▶ _HOW TO COMPLETE THIS TASK_:
If a line appears in the data below, it must appear in your answer exactly as given.

▶ _PROVIDED RECORDS_:
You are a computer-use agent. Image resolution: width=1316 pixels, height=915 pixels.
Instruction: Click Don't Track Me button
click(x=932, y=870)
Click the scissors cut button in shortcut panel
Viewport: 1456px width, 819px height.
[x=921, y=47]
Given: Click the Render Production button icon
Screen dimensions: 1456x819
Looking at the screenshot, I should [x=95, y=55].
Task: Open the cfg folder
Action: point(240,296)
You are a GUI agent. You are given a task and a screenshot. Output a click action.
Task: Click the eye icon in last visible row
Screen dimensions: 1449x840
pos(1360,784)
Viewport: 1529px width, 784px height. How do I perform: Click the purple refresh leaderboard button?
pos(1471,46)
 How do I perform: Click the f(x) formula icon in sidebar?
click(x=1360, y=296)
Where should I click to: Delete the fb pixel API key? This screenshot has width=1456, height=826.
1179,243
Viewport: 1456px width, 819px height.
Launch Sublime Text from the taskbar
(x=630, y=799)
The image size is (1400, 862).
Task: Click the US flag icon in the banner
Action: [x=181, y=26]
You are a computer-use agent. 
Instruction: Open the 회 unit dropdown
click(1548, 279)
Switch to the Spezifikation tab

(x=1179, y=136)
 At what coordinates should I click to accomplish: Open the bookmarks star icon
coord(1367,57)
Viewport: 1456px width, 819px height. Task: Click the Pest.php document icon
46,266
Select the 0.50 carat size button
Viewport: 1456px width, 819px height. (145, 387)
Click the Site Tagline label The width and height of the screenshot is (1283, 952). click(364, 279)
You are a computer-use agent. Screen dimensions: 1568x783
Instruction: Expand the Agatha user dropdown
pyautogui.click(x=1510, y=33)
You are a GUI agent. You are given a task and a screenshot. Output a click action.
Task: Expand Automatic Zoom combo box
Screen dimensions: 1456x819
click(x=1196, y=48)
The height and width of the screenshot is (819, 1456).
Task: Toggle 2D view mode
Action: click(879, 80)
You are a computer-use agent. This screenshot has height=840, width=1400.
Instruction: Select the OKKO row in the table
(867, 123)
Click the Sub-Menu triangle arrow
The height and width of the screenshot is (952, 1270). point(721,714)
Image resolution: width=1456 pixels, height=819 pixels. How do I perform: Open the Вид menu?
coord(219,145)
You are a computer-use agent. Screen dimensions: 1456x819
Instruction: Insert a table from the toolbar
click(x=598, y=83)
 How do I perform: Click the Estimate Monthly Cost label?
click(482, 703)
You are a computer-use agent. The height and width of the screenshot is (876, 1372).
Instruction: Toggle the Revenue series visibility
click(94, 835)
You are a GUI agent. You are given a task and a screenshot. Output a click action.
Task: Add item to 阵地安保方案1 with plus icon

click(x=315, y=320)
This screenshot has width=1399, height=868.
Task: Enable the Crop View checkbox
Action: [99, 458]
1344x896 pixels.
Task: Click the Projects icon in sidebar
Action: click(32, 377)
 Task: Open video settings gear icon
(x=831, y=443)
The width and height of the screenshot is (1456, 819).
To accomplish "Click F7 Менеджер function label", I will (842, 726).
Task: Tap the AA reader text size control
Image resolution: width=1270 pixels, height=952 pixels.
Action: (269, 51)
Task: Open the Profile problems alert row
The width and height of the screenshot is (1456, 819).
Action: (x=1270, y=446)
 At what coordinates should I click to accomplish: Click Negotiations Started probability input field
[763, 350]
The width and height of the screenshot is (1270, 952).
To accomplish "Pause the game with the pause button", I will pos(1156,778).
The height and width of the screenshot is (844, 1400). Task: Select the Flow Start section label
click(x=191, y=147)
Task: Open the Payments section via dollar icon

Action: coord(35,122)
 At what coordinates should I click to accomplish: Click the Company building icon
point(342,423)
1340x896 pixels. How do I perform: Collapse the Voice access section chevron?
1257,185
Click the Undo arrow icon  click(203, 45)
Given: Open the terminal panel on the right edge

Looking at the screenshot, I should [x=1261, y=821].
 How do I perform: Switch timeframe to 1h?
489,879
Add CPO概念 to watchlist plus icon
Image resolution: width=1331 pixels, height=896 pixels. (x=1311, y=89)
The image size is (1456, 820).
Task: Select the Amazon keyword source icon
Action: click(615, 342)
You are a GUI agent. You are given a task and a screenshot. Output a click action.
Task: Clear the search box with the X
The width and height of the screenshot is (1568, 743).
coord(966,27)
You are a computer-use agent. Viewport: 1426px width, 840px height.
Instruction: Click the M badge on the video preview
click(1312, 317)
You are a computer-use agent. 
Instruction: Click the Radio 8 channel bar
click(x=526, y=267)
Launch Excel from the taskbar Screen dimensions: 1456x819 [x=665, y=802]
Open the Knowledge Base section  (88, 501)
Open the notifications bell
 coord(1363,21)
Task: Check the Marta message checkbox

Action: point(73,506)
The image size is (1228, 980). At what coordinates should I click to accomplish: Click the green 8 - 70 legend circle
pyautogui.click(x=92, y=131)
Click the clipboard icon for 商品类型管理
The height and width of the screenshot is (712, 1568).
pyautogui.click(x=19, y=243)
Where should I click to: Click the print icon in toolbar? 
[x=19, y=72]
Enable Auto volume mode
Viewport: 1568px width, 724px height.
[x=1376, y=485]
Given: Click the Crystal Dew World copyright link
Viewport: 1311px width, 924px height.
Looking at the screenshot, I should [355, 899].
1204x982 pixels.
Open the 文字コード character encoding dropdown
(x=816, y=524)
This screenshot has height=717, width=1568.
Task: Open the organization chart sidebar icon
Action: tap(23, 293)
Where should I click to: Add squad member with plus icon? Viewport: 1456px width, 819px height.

▶ _ANSWER SECTION_:
You are a computer-use agent. Image resolution: width=1316 pixels, height=915 pixels.
Instruction: Click Don't Track Me button
click(x=932, y=870)
Click the scissors cut button in shortcut panel
Viewport: 1456px width, 819px height.
[x=921, y=47]
Given: Click the Render Production button icon
Screen dimensions: 1456x819
Looking at the screenshot, I should [x=95, y=55].
Task: Open the cfg folder
Action: point(240,296)
You are a GUI agent. You are given a task and a screenshot. Output a click action.
Task: Click the eye icon in last visible row
Screen dimensions: 1449x840
pos(1360,784)
Viewport: 1529px width, 784px height. How do I perform: Click the purple refresh leaderboard button?
pos(1471,46)
 How do I perform: Click the f(x) formula icon in sidebar?
click(x=1360, y=296)
Where should I click to: Delete the fb pixel API key? This screenshot has width=1456, height=826.
1179,243
Viewport: 1456px width, 819px height.
Launch Sublime Text from the taskbar
(x=630, y=799)
The image size is (1400, 862).
Task: Click the US flag icon in the banner
Action: [x=181, y=26]
You are a computer-use agent. 
Instruction: Open the 회 unit dropdown
click(1548, 279)
Switch to the Spezifikation tab

(x=1179, y=136)
 At what coordinates should I click to accomplish: Open the bookmarks star icon
coord(1367,57)
Viewport: 1456px width, 819px height. Task: Click the Pest.php document icon
46,266
Select the 0.50 carat size button
Viewport: 1456px width, 819px height. (145, 387)
Click the Site Tagline label The width and height of the screenshot is (1283, 952). click(364, 279)
You are a computer-use agent. Screen dimensions: 1568x783
Instruction: Expand the Agatha user dropdown
pyautogui.click(x=1510, y=33)
You are a GUI agent. You are given a task and a screenshot. Output a click action.
Task: Expand Automatic Zoom combo box
Screen dimensions: 1456x819
click(x=1196, y=48)
The height and width of the screenshot is (819, 1456).
Task: Toggle 2D view mode
Action: click(879, 80)
You are a computer-use agent. This screenshot has height=840, width=1400.
Instruction: Select the OKKO row in the table
(867, 123)
Click the Sub-Menu triangle arrow
The height and width of the screenshot is (952, 1270). point(721,714)
Image resolution: width=1456 pixels, height=819 pixels. How do I perform: Open the Вид menu?
coord(219,145)
You are a computer-use agent. Screen dimensions: 1456x819
Instruction: Insert a table from the toolbar
click(x=598, y=83)
 How do I perform: Click the Estimate Monthly Cost label?
click(482, 703)
You are a computer-use agent. The height and width of the screenshot is (876, 1372).
Instruction: Toggle the Revenue series visibility
click(94, 835)
You are a GUI agent. You are given a task and a screenshot. Output a click action.
Task: Add item to 阵地安保方案1 with plus icon

click(x=315, y=320)
This screenshot has width=1399, height=868.
Task: Enable the Crop View checkbox
Action: [99, 458]
1344x896 pixels.
Task: Click the Projects icon in sidebar
Action: click(32, 377)
 Task: Open video settings gear icon
(x=831, y=443)
The width and height of the screenshot is (1456, 819).
To accomplish "Click F7 Менеджер function label", I will (842, 726).
Task: Tap the AA reader text size control
Image resolution: width=1270 pixels, height=952 pixels.
Action: (269, 51)
Task: Open the Profile problems alert row
The width and height of the screenshot is (1456, 819).
Action: (x=1270, y=446)
 At what coordinates should I click to accomplish: Click Negotiations Started probability input field
[763, 350]
The width and height of the screenshot is (1270, 952).
To accomplish "Pause the game with the pause button", I will pos(1156,778).
The height and width of the screenshot is (844, 1400). Task: Select the Flow Start section label
click(x=191, y=147)
Task: Open the Payments section via dollar icon

Action: coord(35,122)
 At what coordinates should I click to accomplish: Click the Company building icon
point(342,423)
1340x896 pixels. How do I perform: Collapse the Voice access section chevron?
1257,185
Click the Undo arrow icon  click(203, 45)
Given: Open the terminal panel on the right edge

Looking at the screenshot, I should [x=1261, y=821].
 How do I perform: Switch timeframe to 1h?
489,879
Add CPO概念 to watchlist plus icon
Image resolution: width=1331 pixels, height=896 pixels. (x=1311, y=89)
The image size is (1456, 820).
Task: Select the Amazon keyword source icon
Action: click(615, 342)
You are a GUI agent. You are given a task and a screenshot. Output a click action.
Task: Clear the search box with the X
The width and height of the screenshot is (1568, 743).
coord(966,27)
You are a computer-use agent. Viewport: 1426px width, 840px height.
Instruction: Click the M badge on the video preview
click(1312, 317)
You are a computer-use agent. 
Instruction: Click the Radio 8 channel bar
click(x=526, y=267)
Launch Excel from the taskbar Screen dimensions: 1456x819 [x=665, y=802]
Open the Knowledge Base section  (88, 501)
Open the notifications bell
 coord(1363,21)
Task: Check the Marta message checkbox

Action: point(73,506)
The image size is (1228, 980). At what coordinates should I click to accomplish: Click the green 8 - 70 legend circle
pyautogui.click(x=92, y=131)
Click the clipboard icon for 商品类型管理
The height and width of the screenshot is (712, 1568).
pyautogui.click(x=19, y=243)
Where should I click to: Click the print icon in toolbar? 
[x=19, y=72]
Enable Auto volume mode
Viewport: 1568px width, 724px height.
[x=1376, y=485]
Given: Click the Crystal Dew World copyright link
Viewport: 1311px width, 924px height.
Looking at the screenshot, I should [355, 899].
1204x982 pixels.
Open the 文字コード character encoding dropdown
(x=816, y=524)
This screenshot has height=717, width=1568.
Task: Open the organization chart sidebar icon
Action: tap(23, 293)
Where should I click to: Add squad member with plus icon? Viewport: 1456px width, 819px height.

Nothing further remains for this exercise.